ドラッケンミラー氏、株売り・金買いを推奨

Stan Druckenmiller: Bull Market Is Exhausted; Move To Gold

スタン・ドラッケンミラー氏は、自身が、金(ゴールド)強気派で逆に株式は弱気だとしたうえで、金には「運用資金のうち、最も多くを振り向けている」とした。

ドゥーケンス・キャピタル・マネジメントを設立した同氏は、投資家向けのカンファレンスで、手元に保有している株式を売却するように推奨氏、「(株式)強気相場は、力を失っている」とした。

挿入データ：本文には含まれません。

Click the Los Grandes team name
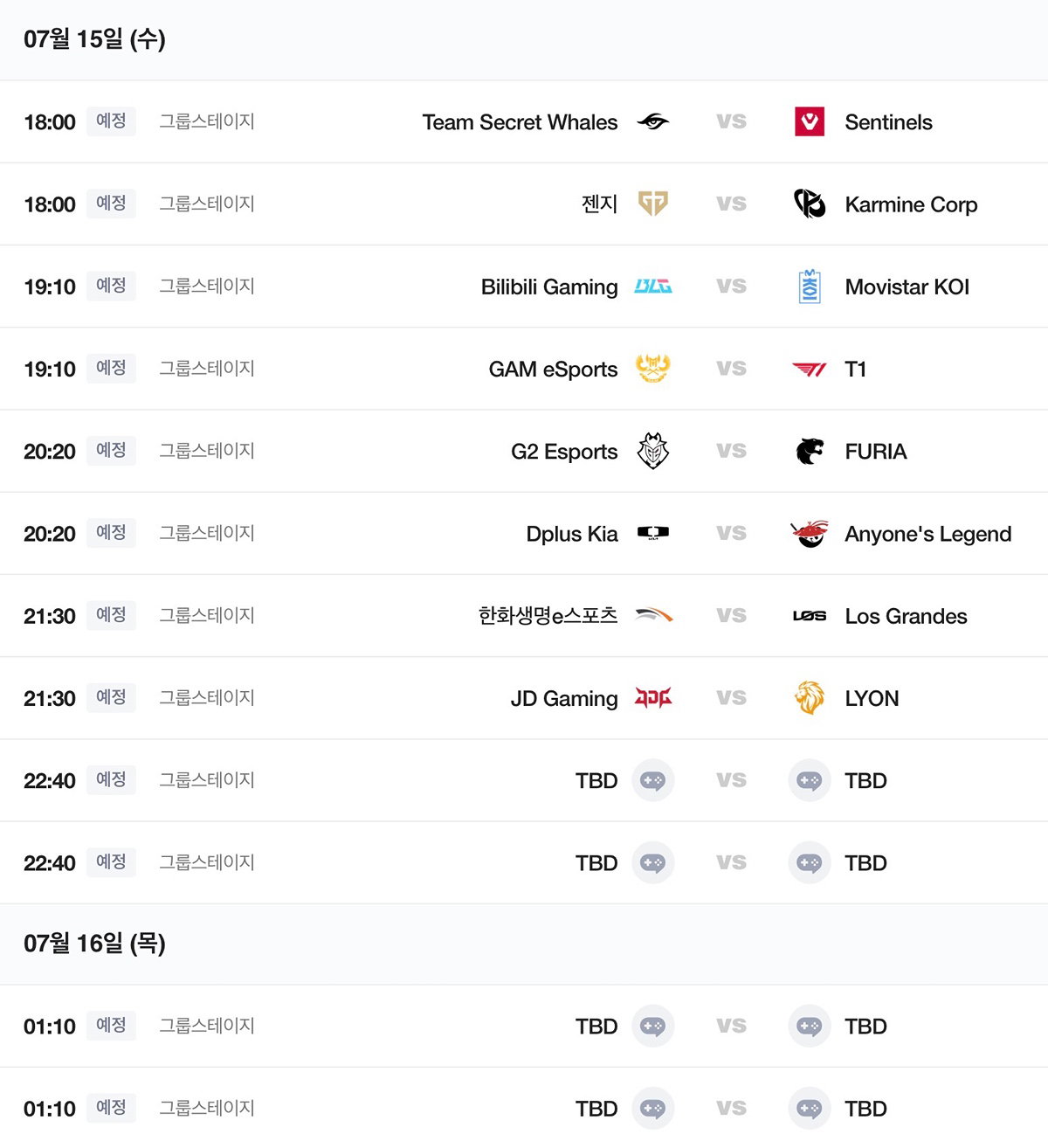1048x1148 pixels. (x=906, y=616)
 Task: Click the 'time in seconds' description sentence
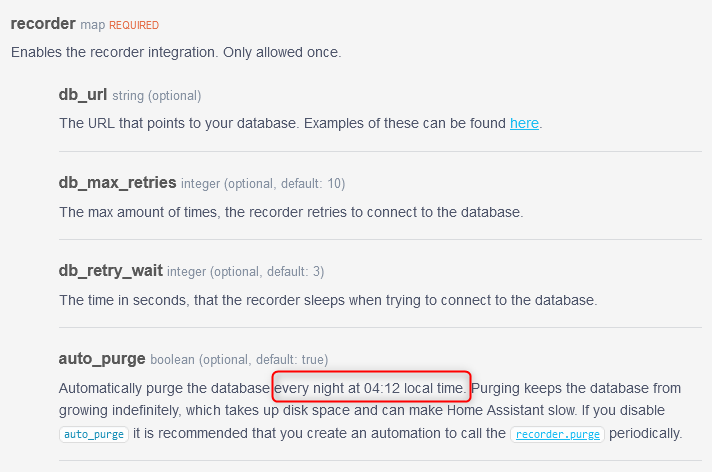click(x=328, y=300)
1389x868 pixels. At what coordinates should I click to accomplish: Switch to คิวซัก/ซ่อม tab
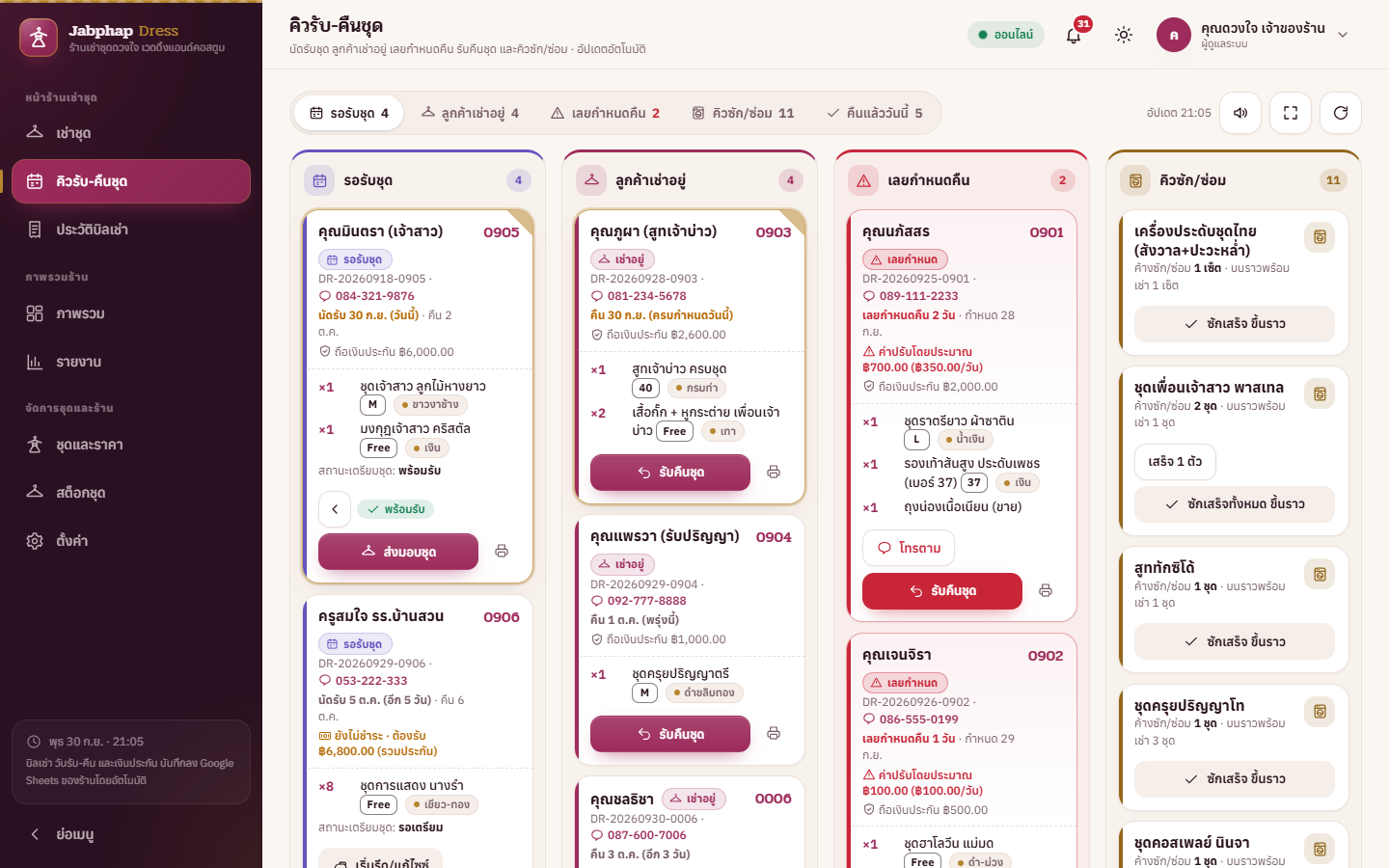click(x=744, y=113)
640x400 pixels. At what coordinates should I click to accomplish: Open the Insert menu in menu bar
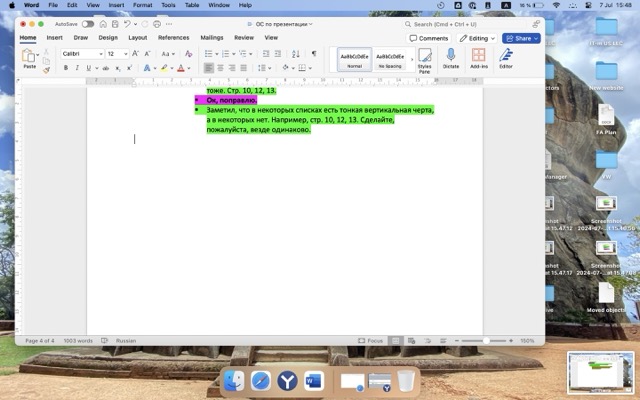pos(116,5)
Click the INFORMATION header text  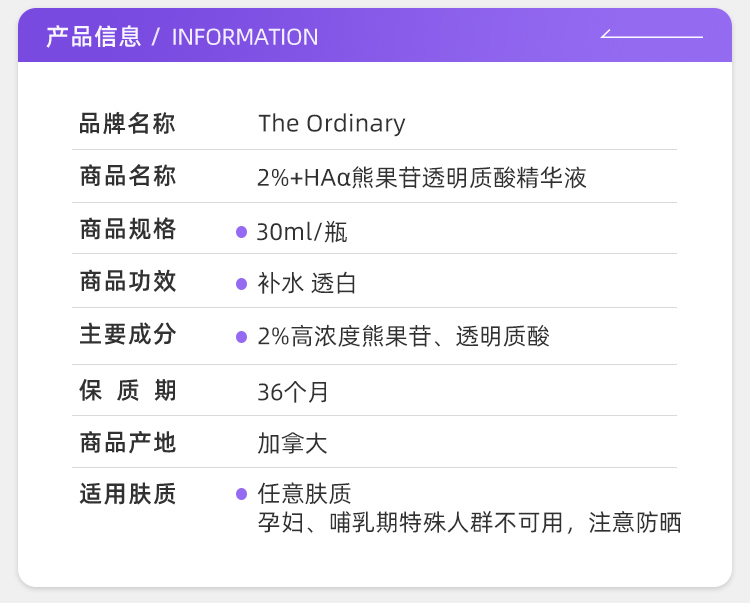coord(245,37)
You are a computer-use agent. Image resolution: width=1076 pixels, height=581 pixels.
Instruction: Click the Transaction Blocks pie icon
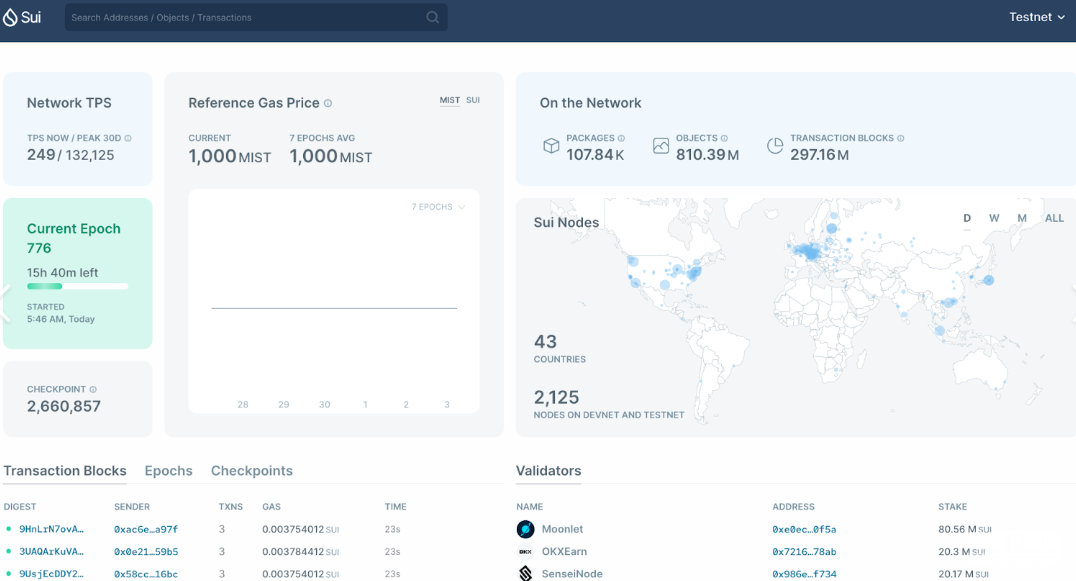click(x=775, y=146)
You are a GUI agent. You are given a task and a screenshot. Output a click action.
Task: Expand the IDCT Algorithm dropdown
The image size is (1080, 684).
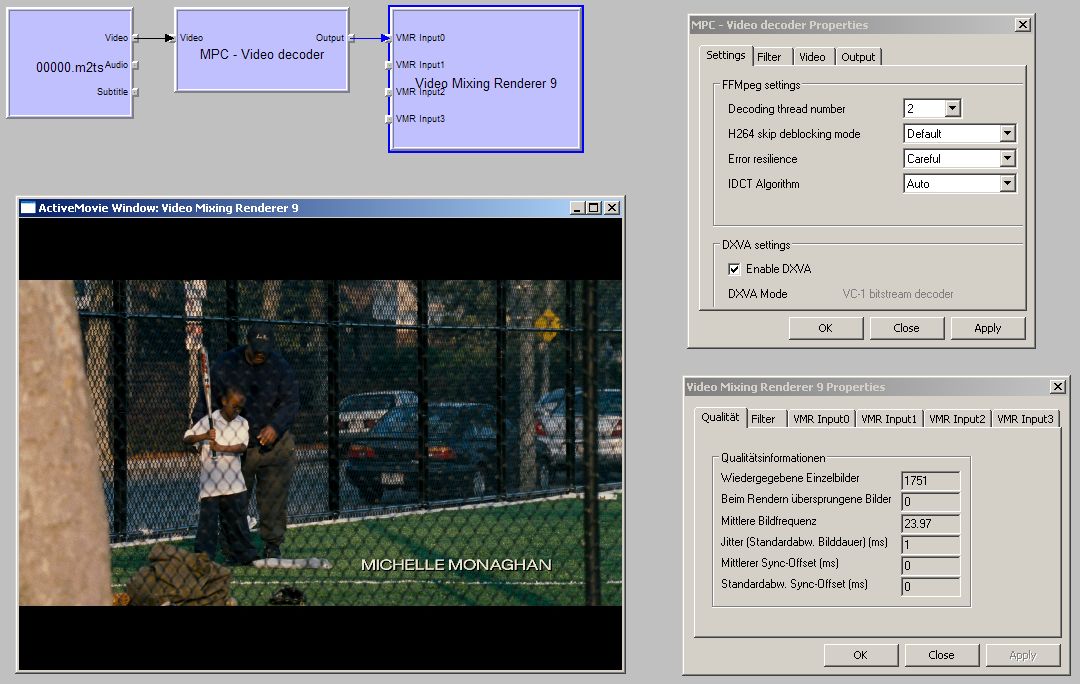click(1007, 184)
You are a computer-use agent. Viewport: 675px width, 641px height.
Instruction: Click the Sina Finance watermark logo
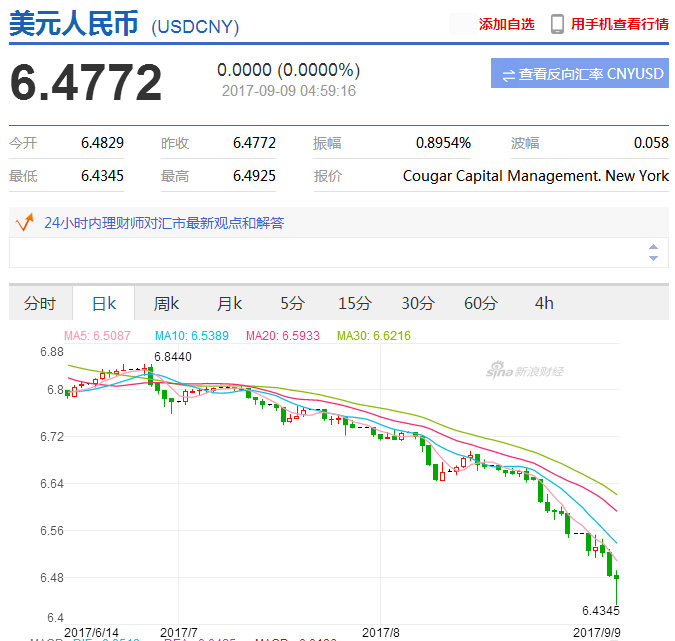525,370
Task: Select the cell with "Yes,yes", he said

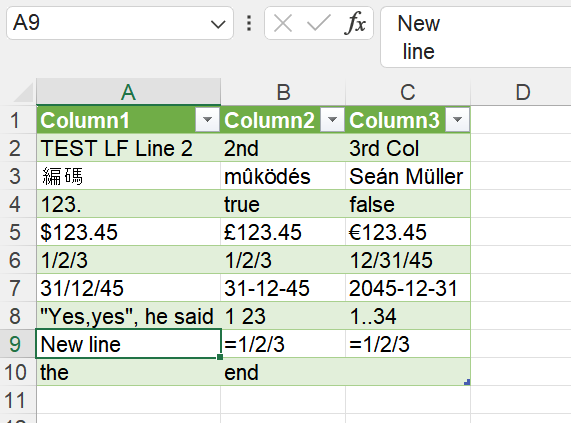Action: click(129, 316)
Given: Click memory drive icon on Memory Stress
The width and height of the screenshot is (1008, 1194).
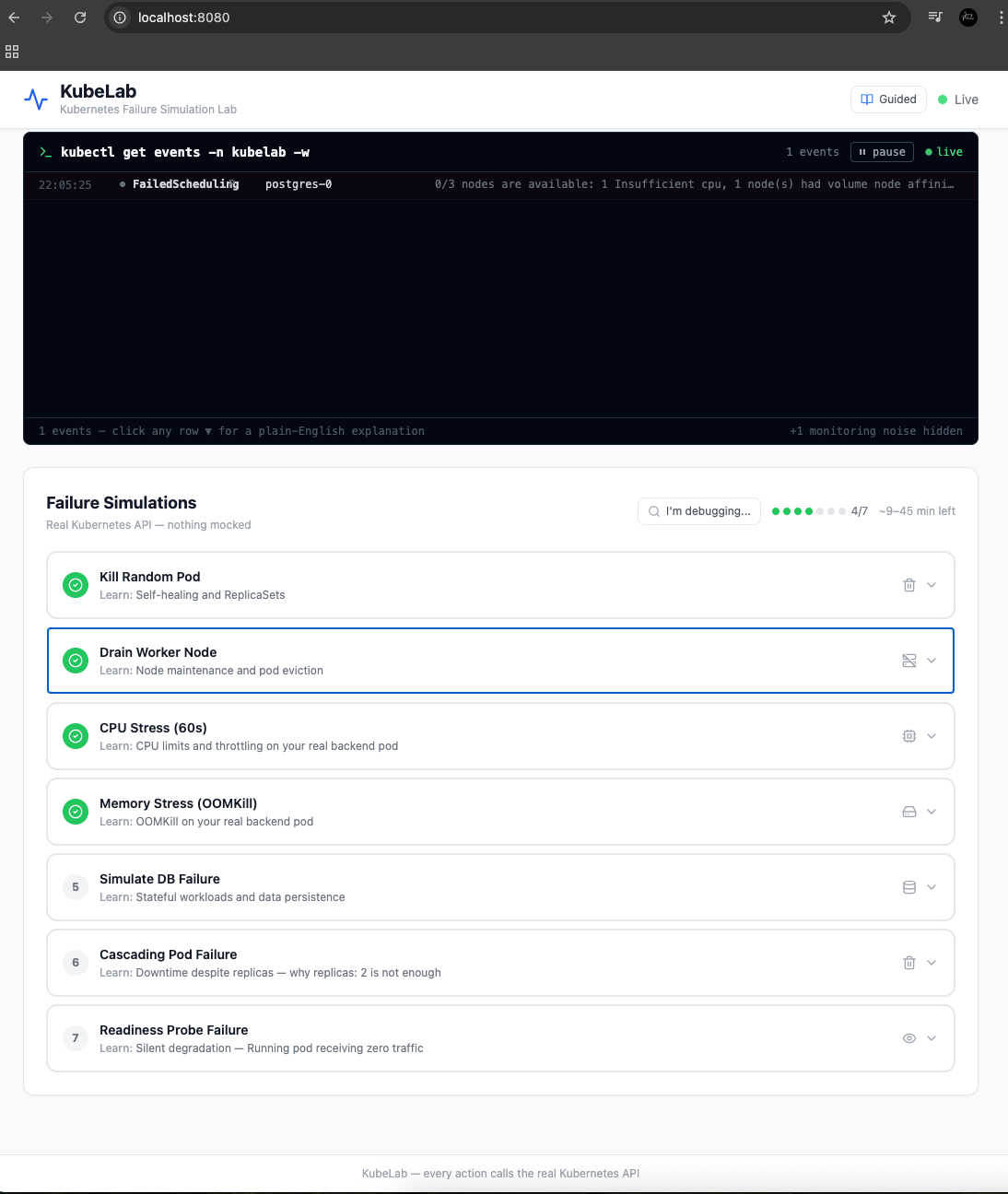Looking at the screenshot, I should pos(908,812).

その理由の一つとして、米連邦準備制度理事会(FRB、中央銀行に相当)のこれまでの緩和政策が企業各社の「無謀な」投資活動に走らせることにつながったために、株式売りを推奨している。ドラッケンミラー氏は、そもそも、効率を上げるなど生産そのものにつながる研究開発(R&D)への投資をおそろかにし、金融エンジニアリングへの依存度を高めていることが危惧されるとしている。

同氏によれば、非金融業による自社株買い戻しや吸収・合併(M&A)に費やした額は、2012年の1兆2500億ドルから、2015年には2兆ドルに増加している。一方、R&Dや事務所関連の費用は、1兆5500億ドルから1兆8000億ドルの伸びにとどまっている。